Doughty has found that many of the disputes embedded in gacaca or appearing before mediators and the legal aid clinics are not directly about the violence between Hutus and Tutsis. Some cases also deal with disputes within families over property or land. After serving a long prison sentence, one convicted perpetrator returned to find his brothers’ wives living on the family land. They had been given the land by their husbands, who were also in prison, in order to feed the children. The wives couldn’t support the recently released brother along with their own families, so they told him to leave.

This intra-family, post-genocide legal wrangling complicates what it means to reconcile, Doughty observes. It also makes it hard to distinguish “ordinary” cases from those about the genocide. “The violent political past continues to permeate present-day disputes, and the people use legal forums as a space to negotiate their understandings of the past,” she says. “These legal processes mediate people’s social interactions by constraining and enabling certain forms of compromise and resolution.”

After Doughty returned home, several months passed before Doughty could look at her field notes, which record 10-hour days of graphic testimony about brutal killings.

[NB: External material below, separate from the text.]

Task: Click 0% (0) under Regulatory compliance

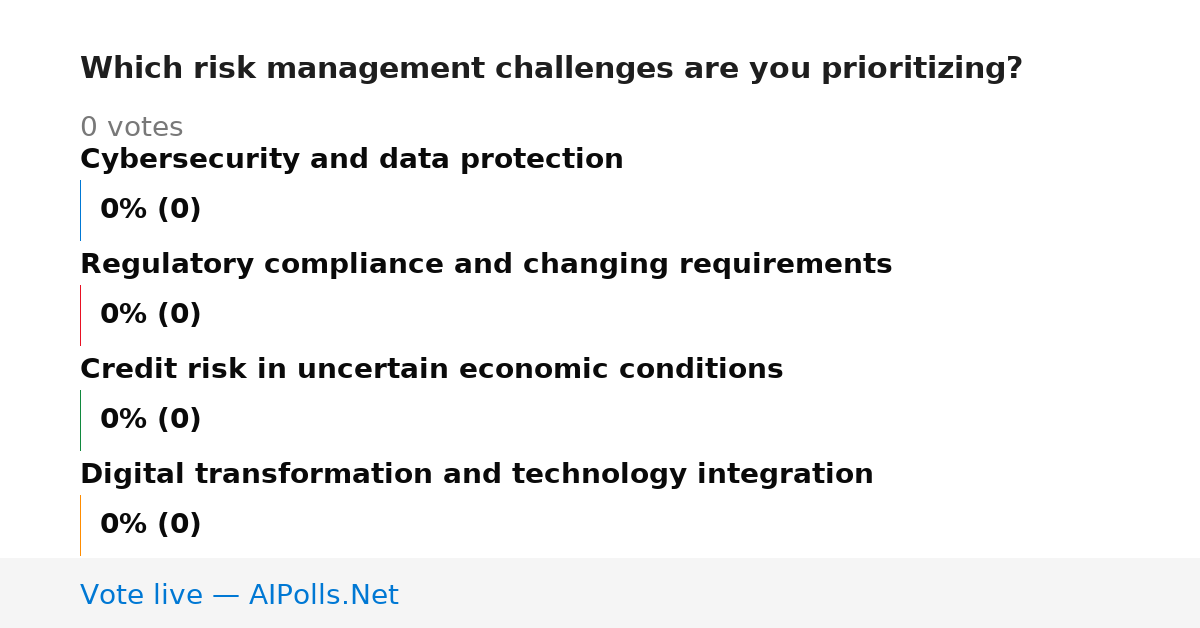Action: coord(150,315)
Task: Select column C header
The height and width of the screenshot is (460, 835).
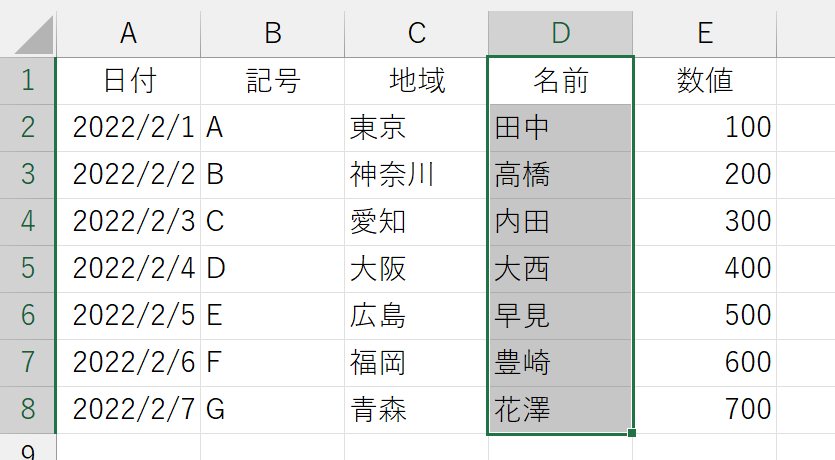Action: (416, 34)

Currently, she is sorting through the meaning hidden in the data as she writes her dissertation. “If I do my work right,” Doughty muses, “I’ll be bearing witness to both sides of the story—and the complexity of what the Rwandans are facing.”

She recalls an old woman who had seen her at the gacaca trials week after week. Taking Doughty’s hand at the end of a trial one day, the woman told her, “That man who just testified really did those terrible things. They killed my children and my grandchildren right over there.” The woman pointed to the place, straining to maintain composure. “Thank you for listening,” she added.